本发明提供一种基于基因组编辑的海水鲆鲽鱼类新种质构建方法。以半滑舌鳎Dmrt1基因为例，通过构建Dmrt1基因的基因组编辑TALEN质粒，在体外转录为mRNA后转移到半滑舌鳎1‑4细胞期的受精卵动物极，将受精卵培育为成鱼，采用PCR方法从中筛选出基因突变的F0代鱼，从而构建出基因定点突变的成鱼。本发明还提供一种培育基因发生定点突变的海水鱼类新种质的方法，是将上述F0代鱼与野生型鱼杂交，得到杂交子代鱼，然后检测出可遗传突变类型的F0代鱼作为父、母本，进行人工繁殖,筛选出基因双位点突变的F1代鱼，进一步杂交后即可获得纯合突变体系F2代鱼。
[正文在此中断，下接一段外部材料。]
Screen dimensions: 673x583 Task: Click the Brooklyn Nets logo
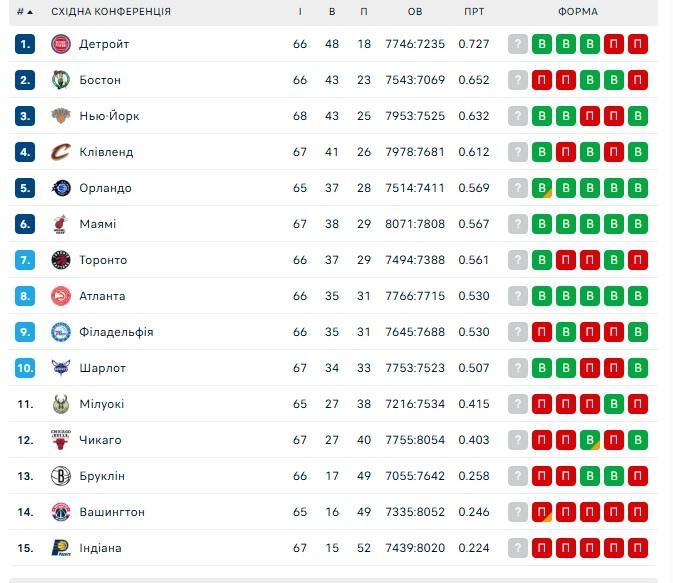coord(61,476)
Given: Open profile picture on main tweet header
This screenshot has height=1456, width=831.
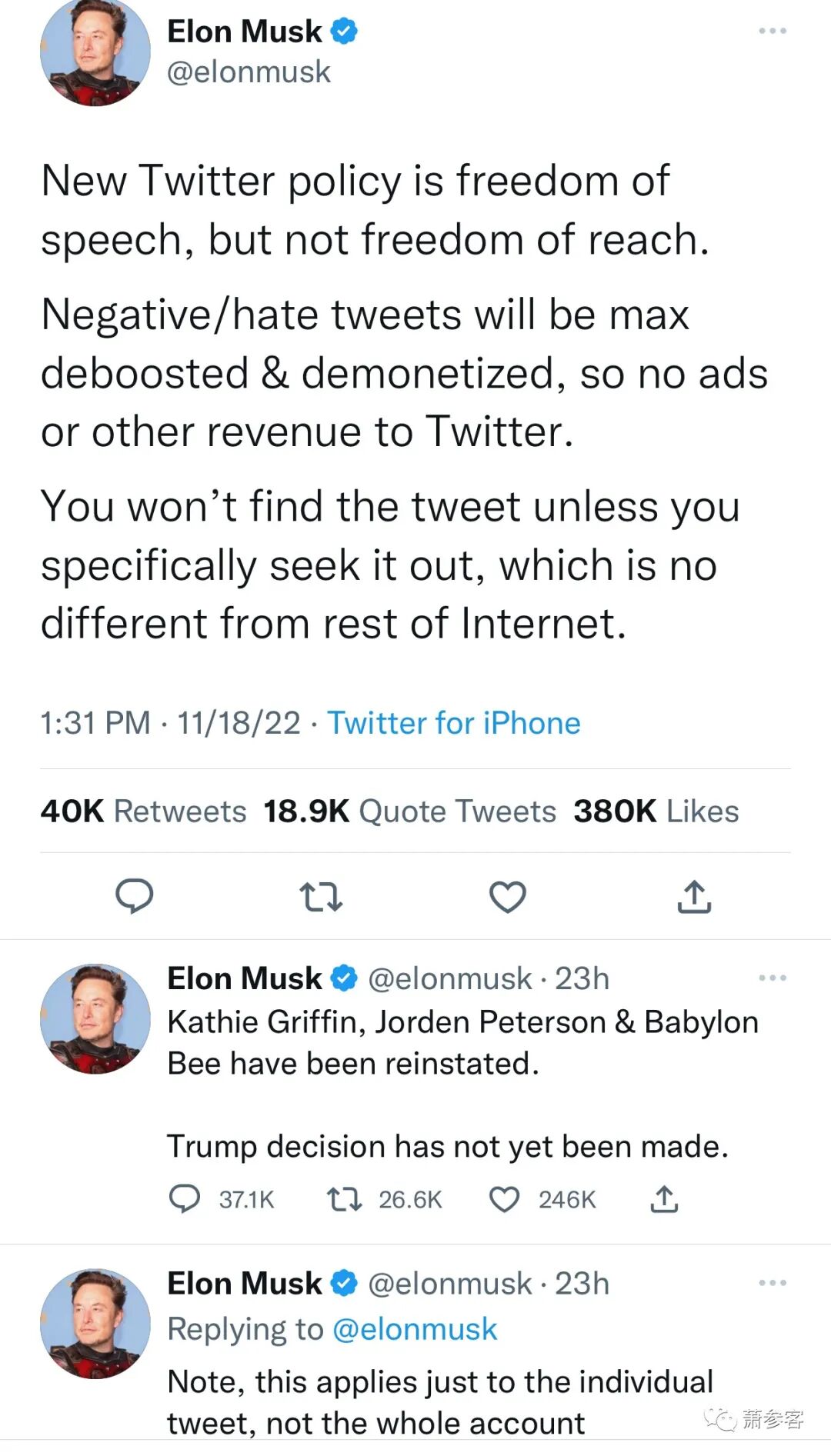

本发明可使鲆鲽鱼类目的基因发生定点突变，为鲆鲽鱼类基因功能研究和新种质创制提供了一种新的方法。

主权项

一种基于基因组编辑的海水鲆鲽鱼类新种质构建方法，其特征在于，所述的方法包含有如下的步骤：1)基因组编辑TALEN质粒的构建：在基因序列为SEQ ID NO:1的半滑舌鳎Dmrt1基因的外显子1编码区起始密码子ATG下游80‑140个核苷酸的区间选取一对TALEN结合位点，每个结合位点的长度为16‑18bp核苷酸，左右结合位点之间相隔15‑17bp，结合位点序列5′端的起始碱基的上游碱基为T；构建Dmrt1基因的TALEN基因组编辑质粒；其中左边结合位点的序列为SEQ ID NO:4；右边结合位点的序列为SEQ ID NO:5；2)基因组编辑质粒的体外转录：将步骤1)构建的Dmrt1基因组编辑TALEN质粒用限制性内切酶NotI酶切，使其线性化；体外转录成相应的mRNA，并进行纯化；3)体外转录的mRNA向海水鲆鲽鱼类受精卵的转移及受精卵培养：所述的受精卵为处于1‑4细胞期的受精卵；将纯化好的TALEN mRNA转入鲆鲽鱼类受精卵的动物极中，随后将受精卵放入恒定温度的无菌海水中进行培养；4)基因发生定点突变鱼苗的养殖与检测；将存活的受精卵进行孵化培养，待鱼苗长到5‑7厘米时，提取鳍条DNA用作PCR模板，在Dmrt1基因靶位点两端设计PCR引物，进行PCR扩增，做单克隆测序，与野生型鱼的目的基因序列进行比较,筛选出目的基因靶位点突变的鱼苗。